Surviving an Affair – The Basics

Surviving an affair is very challenging, but possible if two people have the right attitude. This is hard when there has been betrayal, and often lying and deceit. In my work with couples and infidelity, I have noticed a few things that are key to surviving an affair. Here are a few basics.
  1. Success hinges on each party being willing to take responsibility for their role in the the relationship atmosphere that set the stage for infidelity. Affairs happen when needs aren’t being met in a relationship, and in most cases both parties are responsible. This is hard to absorb for many people in the throws of betrayal and pain, but is a key first step.
  2. Improving communication is critical to restoring intimacy and involves sharing your feelings as well as listening carefully to your partner’s experience. Understanding how the affair happened is critical to avoiding it in the future.
  3. Once you start to understand how the events happened, and each other’s feelings, forgiveness becomes possible. Not only does each partner need to forgive their partners, but they have to be able to forgive themselves. This is hard, but not impossible. Understanding how you each made the choices you made will help foster understanding and pave the way for forgiveness.
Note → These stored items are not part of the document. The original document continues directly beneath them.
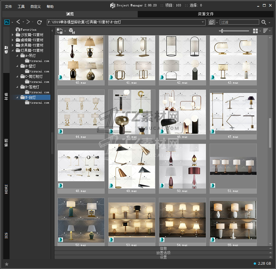Select the HDRI side tab
The image size is (276, 269).
click(6, 189)
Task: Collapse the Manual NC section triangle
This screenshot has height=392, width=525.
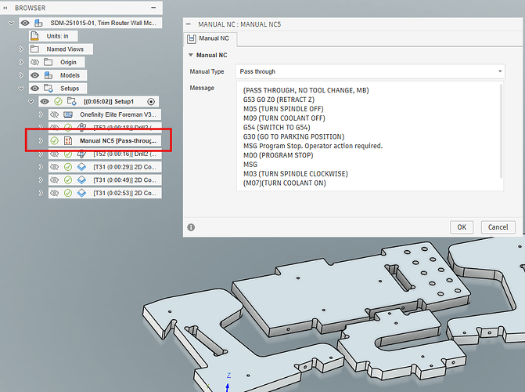Action: click(x=192, y=56)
Forgiveness is a choice and a method by which we move forward. This is a key piece of surviving an affair.
  4. Restoring trust is the final step that takes time. Forgiving does not mean forgetting, and new patterns have to be established in the relationship to rebuild trust. Trust has to be earned, and takes time. Both partners benefit from looking for opportunities to demonstrate trust to each other.
  5. Stay positive, focus on your love for each other, and be wiling to stretch for your relationship. Resist the temptation to avoid doing your part – avoidance only makes things worse and chances are there are important changes that you each need to make that will be worth the effort. It is hard work, but is worth it if you stick with it, and are willing to make the changes needed to repair your relationship and find happiness again.

These steps can be challenging, and getting the help of a professional can be instrumental in helping you both heal. Remember, the effort you put into your relationship will yield a dividend of self-esteem, making it easier to keep up your new habits, and giving your confidence a boost along the way!